In general, to work on prytaneum, these are the steps to follow:

  1. Fork the project.
  2. Make and commit your changes.
  3. Open PR into the dev branch.

Commits

Commits need to follow a specific format, which makes for a nicer commit history and eases the burden on the reviewer. Read more at the commitlint docs and by inspecting the commitlint.config.js.

Interactive Prompt

Ensure your commit is always properly formatted by using the interactive prompt via yarn g:commit.

Before Requesting a Review

In an effort to keep PR's clean, we use rebase/squash git workflow.

Please read up on what rebasing is if you are unfamiliar. The tl;dr is that rather than merging two linked lists, git merge, and creating a new merge commit, we're cutting and pasting, git rebase, from one branch onto another. The rest of the guide will assume a basic understanding of git rebase.

Gitlens

Install GitLens in Visual Studio Code and run git config --global core.editor "code --wait". This will allow you to use vscode interactively when rebasing. Otherwise, it will use Vim by default, which you are also welcome to keep.

You may also need to add the code command into your PATH if you are on macOS.

Step 1: Create Upstream Remote

Please run the following commands

git remote add upstream git@github.com:c2c-project/prytaneum.git # You may need to setup ssh keys
git fetch upstream # Update local refs
note

You may use a name other than upstream. However, upstream will be assumed throughout this guide.

Step 2: Rebase Onto Upstream

git rebase upstream/dev -i # Rebase onto upstream/dev branch interactively

If you had no merge conflicts, then skip to step 3.

Step 2a: Which Commits to Keep

drop any commit that satisfies the following:

  1. It is not a commit you wrote.
  2. It was part of another PR that has already been merged.

pick any commit that satisfies the following:

  1. It is a commit that you intend to include in a future PR.

Step 2b: Resolving Conflicts

During an interactive rebase, if you have 10 commits, and there's a merge conflict in the first commit, you will only see your work up to the first commit. If you made changes to the same file in later commits and do not see your work, do not panic! Rebasing will iteratively "replay" each picked onto the HEAD dev branch as if you wrote them starting at the HEAD commit of dev and it will "pause" at commits with merge conflicts so that you can resolve them.

Once you have resolved all conflicts, make sure to run

git add . # assuming your are in the root of the project
git rebase --continue # replay commits until we hit the next merge conflict

Step 3: Updating the PR

When you rebase a branch, you're rewriting history, which means that there are new commit hashes. In order to push to Github, you'll have to force push.

git push origin your_branch_here --force # or use -f

FAQ / Help

What is rebasing?

Why rebase instead of merge?

Honestly, it's just preference. Rebasing in interactive mode forces you to make sure your changes are merged correctly commit-by-commit instead of all at one time in a git merge (the default strategy in a git pull).

tip

You can change the default behavior of git pull to rebase: git config --global pull.rebase true. If you don't want to change it for all of your projects with git, just remove the --global flag.

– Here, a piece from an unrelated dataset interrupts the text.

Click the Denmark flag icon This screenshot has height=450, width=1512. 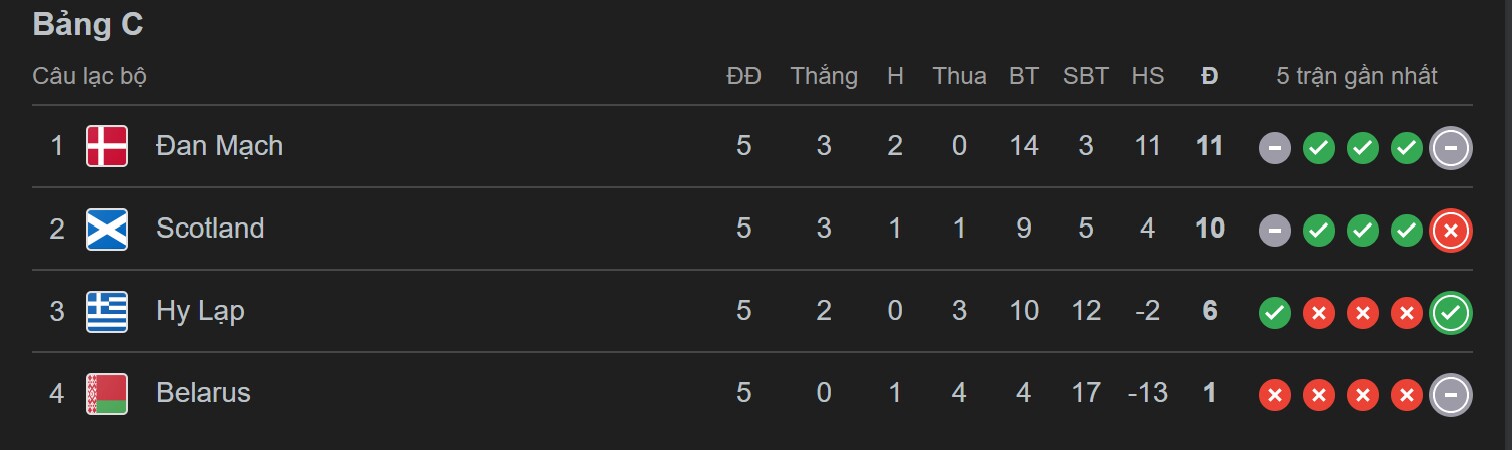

If you're interested to hear more of an explanation, ask in slack.

Is there something wrong with merging?

Nope. This is all just preference. There is a tradeoff with rebasing: rebasing changes history (the commit hashes). When you're rebasing, any changes you make or conflicts you resolve is actively changing the history. What this means is that commits you already have on the remote repo will have a different commit hash after rebasing, which means you'll hav eto force push. If you're rebasing a public branch, this can be problematic. If you're the only one editing said branch, then it's not really an issue to git push --force, however, this should always be done with caution. If you google "git rebase vs merge" you'll find lots of passionate discussion 😄

I have a merge commit, is that bad?

Not at all. We'll still merge the PR, just make sure the diff isn't something outrageous (1k+ files).

Optionally, you can rebase and drop the merge commit.

I think something is wrong in this guide.

That's certainly possible! Open a PR or send a message with what you believe is wrong/the fix.